Benson and his staff have worked in the past few months to find a new conference for the UAlbany tennis team. They reached out to other conferences to see if UAlbany could join as an associate member, but no suitable options were found. The possibility of becoming an independent program also was on the table, but because UAlbany would be unable to win a conference championship to qualify for the NCAA Tournament, that option was nixed.
“We are here to graduate student-athletes and win championships,” Benson said. “It’s a big reason why athletes play college sports.”
The team found out about the news the day after Benson and his staff made the decision to discontinue the program. They first informed Head Coach Gordon Graham, and then at a routine team meeting the next morning, Graham delivered the news to his players.
“It totally came from nowhere,” said Mirielle Hermans, the lone senior on the team. “I was really surprised.”
The team will play out the rest of the 2016 season. But with nothing to play for beyond this spring, the Great Danes will look to go out with a bang.
“The team is more determined to win the America East to show everyone they made a mistake,” Hermans said.
As a senior, the decision does not affect the immediate future of Hermans. However, the other eight women—seven of whom were born in other countries–will have to decide if they want to stay at UAlbany to earn a degree or seek tennis opportunities at other schools.
Benson said the school will honor the scholarship of any of the women if they wish to remain at UAlbany. If a player decides she will transfer to play tennis at another school, UAlbany will provide her with a “blanket release,” meaning the school will willingly release the player and allow her to look at other schools, according to Benson.
In most transfer situations, a student-athlete must sit out a year before playing in games for their team, while still attending classes. But in this situation, any UAlbany tennis player who transfers will be immediately eligible to play.
Benson said it’s “too early to tell” if some of the players will leave, despite UAlbany already receiving inquiries about several players. Hermans meanwhile said it would be “logical” for a current freshman or sophomore to seek tennis opportunities elsewhere.
Graham declined to comment to the Albany Student Press, but in an official statement released to the school, he said: “I appreciate that UAlbany administrators had a tough decision to make and that they did what they thought was in the best interests of the university. Naturally I am disappointed; sad for the players, my assistant coach and our many loyal fans. This program has made great strides in the last five years. And before we sign off, we are on a mission to win the last America East tennis championships.”
“Coach has worked so hard and he’s getting it taken away from him,” Hermans said. Benson said the school will honor the contract of the head coach as well as the assistant, Petra Ferancova.

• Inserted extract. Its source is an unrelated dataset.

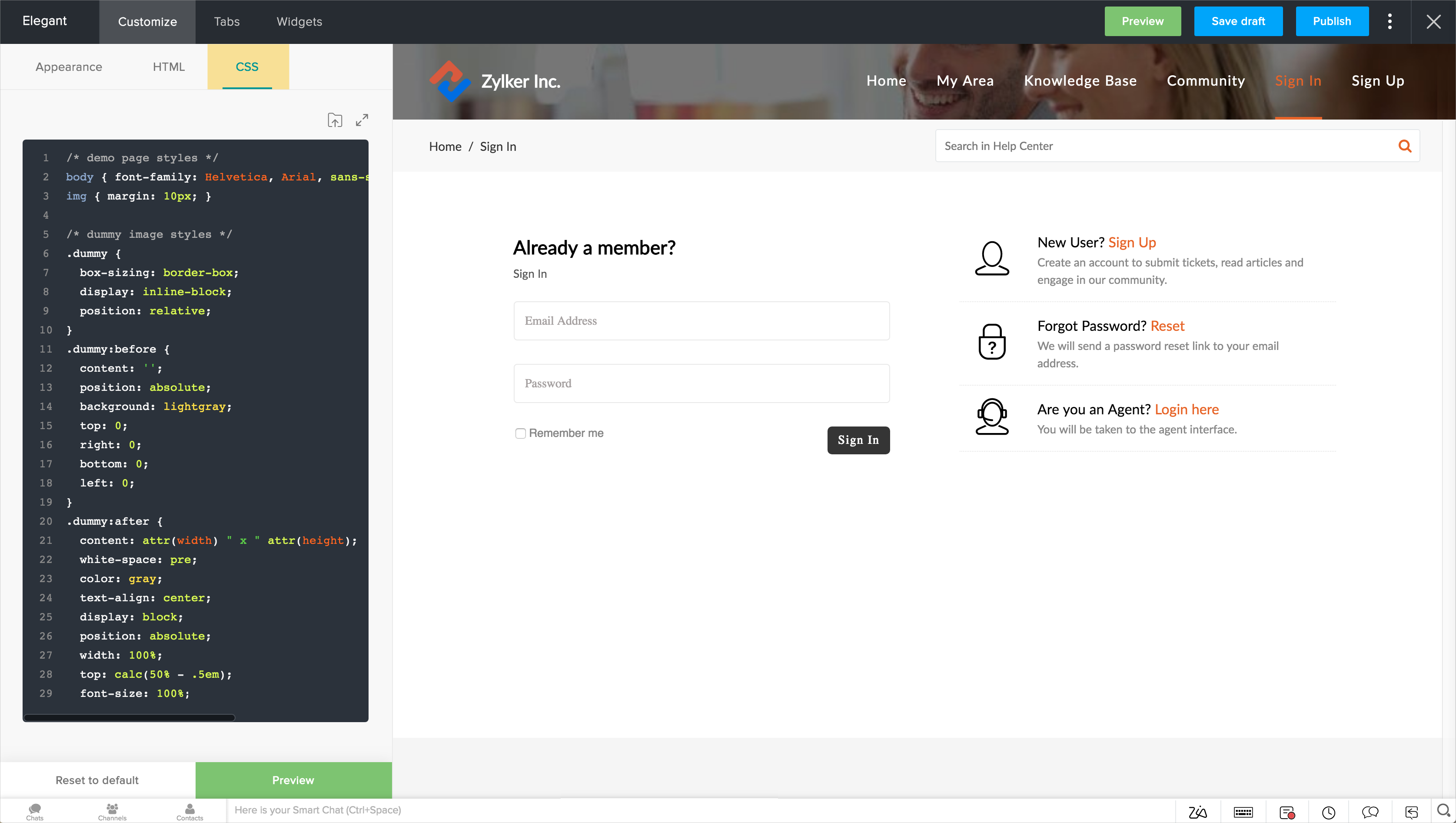This screenshot has width=1456, height=823.
Task: Click the Login here agent link
Action: (1187, 409)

The Athletic Department will reallocate existing funds into areas that will strengthen their Title IX position, the 1972 provision prohibiting sexual discrimination in education. Residual funds will also go to other areas that will benefit all student-athletes from a student welfare perspective, according to the press release.
UAlbany (9-5) has four more regular season matches, with the last one coming on April 16. The first three will be at home. The America East Conference Tournament is scheduled for April 22-24 at UMBC. If UAlbany wins the conference, they will advance to the NCAA Championships, which begin in early May.